TOLICES
"Ninguém está livre de dizer tolices;
o imperdoável é dize-lo solenemente."
Michael de Montaigne
Capítulo 57
Dana estava pegando as xícaras, pires e talheres pra arrumar a mesa do café da manhã.
Inopinadamente um pires havia soltado-se de suas mãos e esfacelado-se no chão.
- Scully! Algum terremoto por aí? - berrou Mulder, do interior do apartamento.
- Sim! - respondeu Dana.
Ele apareceu, colocando somente o rosto na porta.
- Que foi, lindinha?
- Aah! - explodiu Dana - É o terremoto das minhas emoções!
Mulder riu.
- Está grotesca sua figura, Mulder, com essa cara toda cheia de creme de barbear!
- É... está com raiva mesmo! - murmurou ele entre dentes.
- Duvida?
- De jeito nenhum! - afirmou, aproximando-se dela e fitando-a insistentemente com os olhos perscrutantes.
Scully, enquanto segurava o recipiente fumegante da caféteira, parou para perguntar:
- O que foi, Mulder? Não posso quebrar um pires?
Ele continuava fitando-a, insistentemente.
- O que você quer? - ela abrandou a voz.
- Quero somente te olhar.
Dana colocou a jarra da cafeteira sobre a mesa.
Mulder permaneceu fitando-a, insistentemente.
- Por que você não vai terminar de barbear-se, hein?
- Quero ver você zangadinha. Me diverte.
- Ah, Mulder! - ela chegou até o suporte do papel toalha e arrancou uma folha.
Rapidamente, partiu em direção dele, empunhando o papel.
- Que é, Scully?
- Tira esse sabão aí.
- Por que?
- Tira...! - fez voz manhosa e espremida - Deixa...! - aproximou a folha de papel da face dele.
- Mas pra que isso?
- Hoje é sábado, Mulder!
- E o que tem isso?
- Não precisa fazer essa barba...
- Não?!
- Eu gosto dela assim... posso? - aproxima o papel novamente.
- Se me convencer de que devo deixar... - ele já a havia enlaçado junto a si.
- Ah... Mulder... é gostoso sentir sua barba por fazer roçando na minha pele...!
- Haan, haaaan!! Então você tem suas taras! - segurou-lhe a mão, direcionando-a para seu próprio rosto - Sirva-se `a vontade.

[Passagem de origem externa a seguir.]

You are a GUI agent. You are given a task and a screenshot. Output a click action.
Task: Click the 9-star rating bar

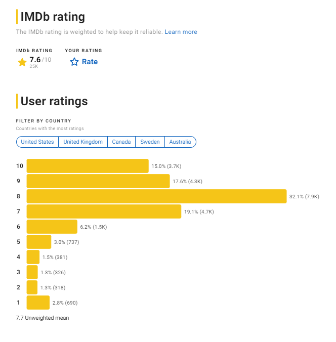click(x=98, y=181)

- Você deixa mesmo, Mulder? - ela abriu um belo sorriso, começando a "operação limpeza".
- E não demore! - Mulder fechou os olhos, aguardando que ela terminasse o que estava fazendo - Scully...?

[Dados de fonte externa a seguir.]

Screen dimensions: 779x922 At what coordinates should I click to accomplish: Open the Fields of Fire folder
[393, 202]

- O que é? - cuidadosamente retirava da face dele a alva espuma.
- Há muito tempo atrás...
- Sim? - ela prosseguia no que fazia.
- ... uma mulher fêz a minha barba.
- Precisamente há quarenta anos. - ela rebateu.
- Que é isso, Scully? Que idade é essa que quer me dar?
- Teena Mulder fez sua barba há quarenta anos atrás... porém a dita cuja apareceu somente uns dezesseis anos depois.
- Engraçadinha! Estou dizendo que uma mulher barbeou-me! É isso!
- Está brincando! - ela parou o que estava fazendo.
- Não. - ele sorriu.
- Mulder! O que aconteceu depois?
- Fiquei barbeado, ora!
- Ah, vá, Mulder! - ficou séria - E daí... o que mais?
- O que mais o que, Scully?
- Aaaah, que rolou alguma coisa... ah, rolou... conheço você!!
- Bobagem, Scully, não diga tolices! - ele sorria, fitando-a; segurou-a entre os braços.
- Quero saber, Mulder!
- O que, Scully?
- O resultado desse barbear que a fulana fez em você.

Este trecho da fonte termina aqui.